### Information
---
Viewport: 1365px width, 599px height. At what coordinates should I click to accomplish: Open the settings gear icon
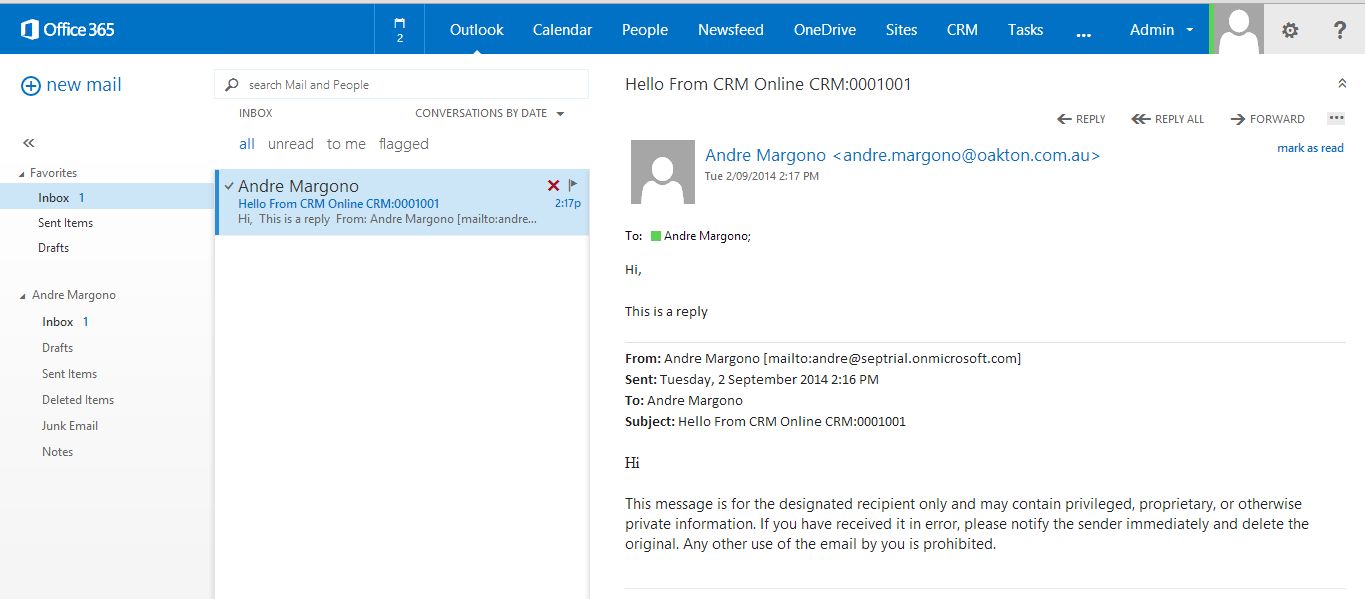coord(1290,30)
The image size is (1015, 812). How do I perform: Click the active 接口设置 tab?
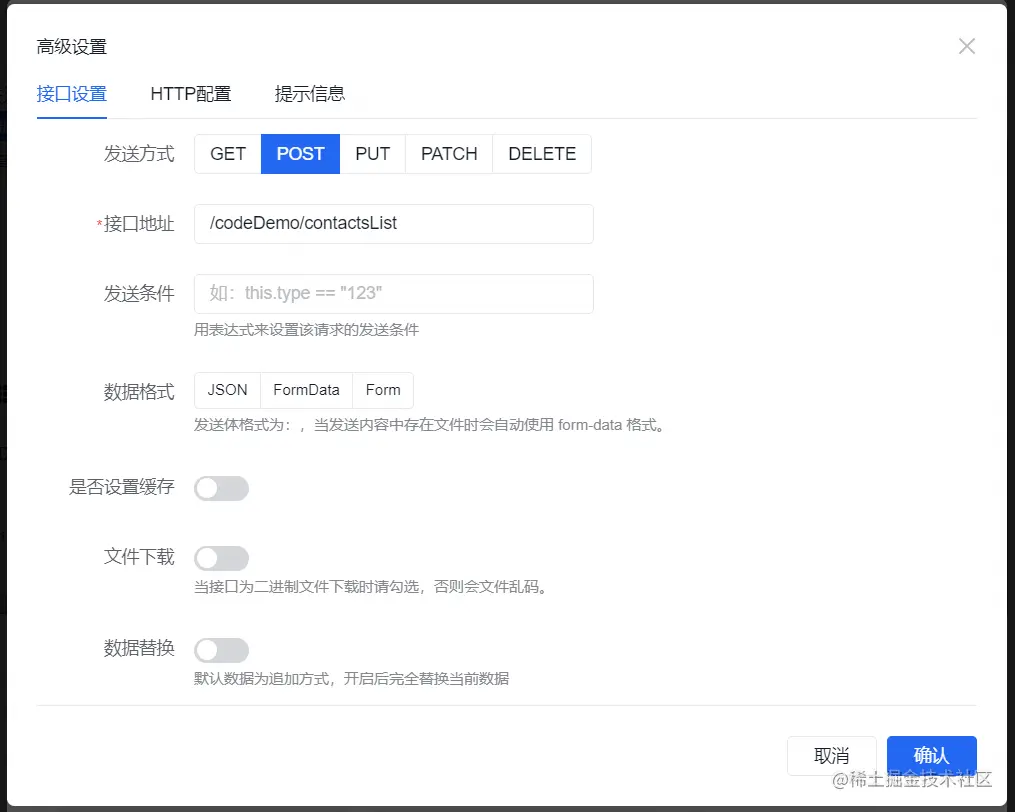72,94
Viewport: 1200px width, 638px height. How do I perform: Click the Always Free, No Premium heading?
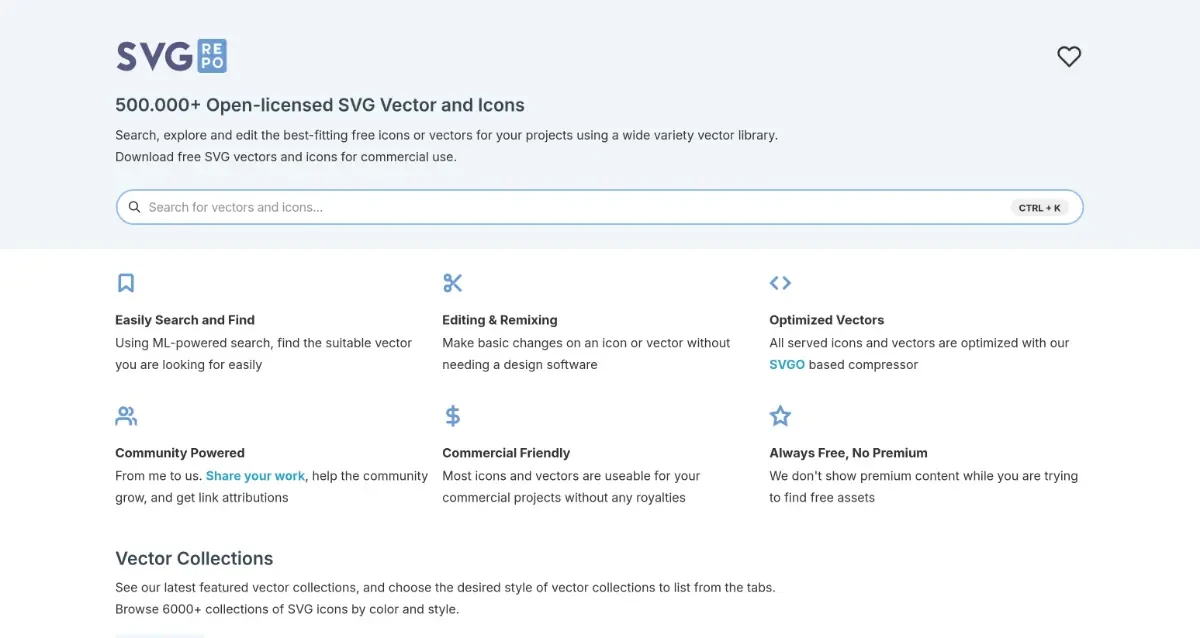point(848,453)

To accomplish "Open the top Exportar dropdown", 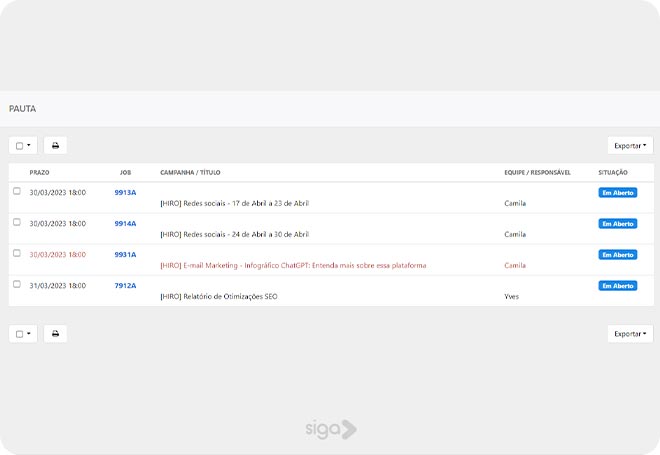I will [629, 145].
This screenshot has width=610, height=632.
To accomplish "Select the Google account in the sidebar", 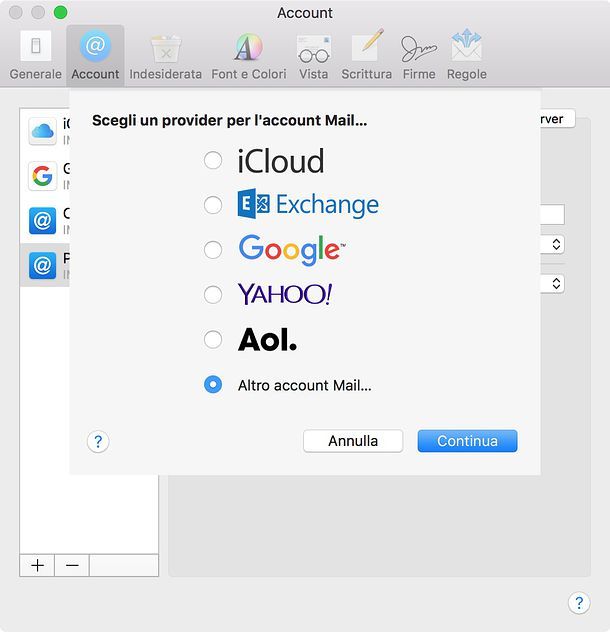I will (x=43, y=176).
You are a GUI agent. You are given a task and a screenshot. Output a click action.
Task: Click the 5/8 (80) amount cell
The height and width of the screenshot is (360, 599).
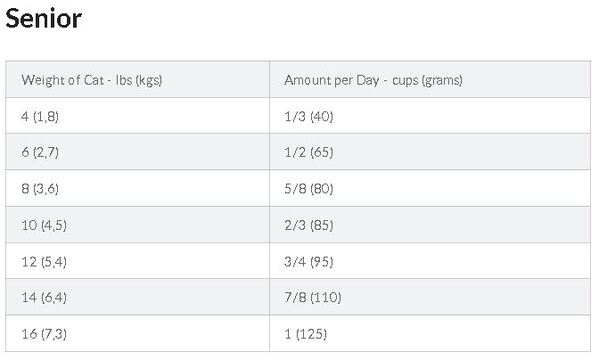click(x=430, y=188)
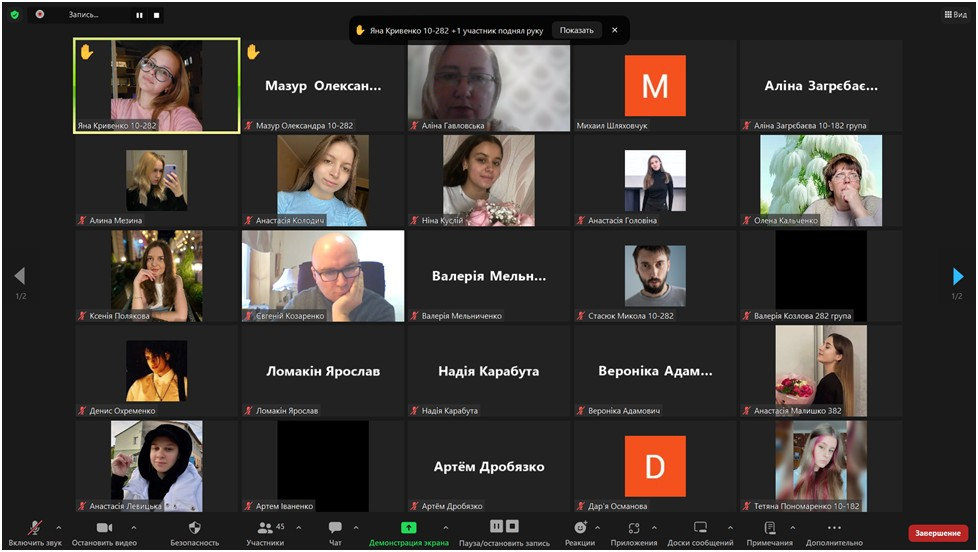Stop video with the camera icon

coord(104,528)
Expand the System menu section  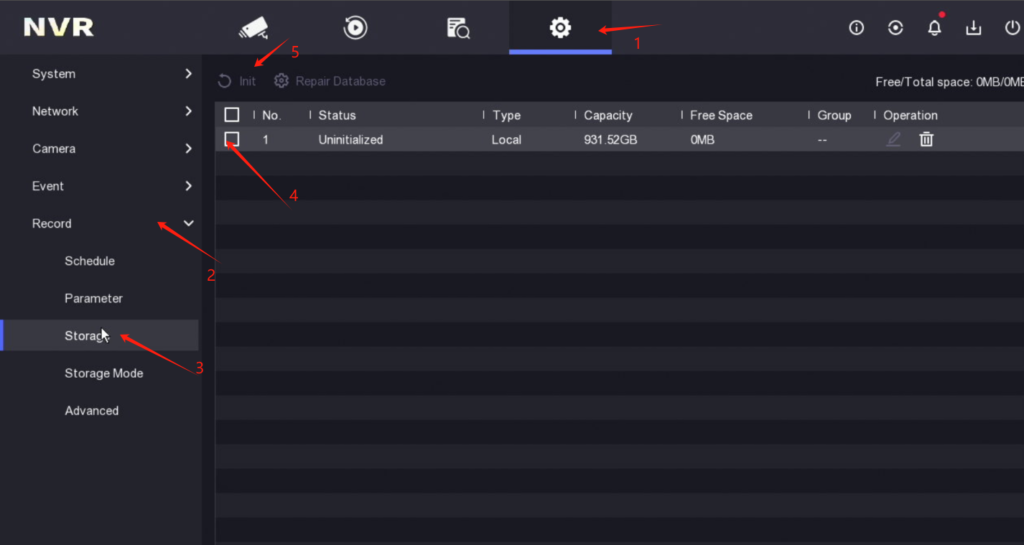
---
### Exercise prompt
A word-for-word repeat is expected of the lines from the one with "You are a GUI" to the end of the data, both included; pictures are not part of it.

### Exercise solution
You are a GUI agent. You are given a task and a screenshot. Output a click action.
Task: Click the 5/8 (80) amount cell
The height and width of the screenshot is (360, 599).
click(x=430, y=188)
Stop video with the camera icon

coord(104,528)
Expand the System menu section  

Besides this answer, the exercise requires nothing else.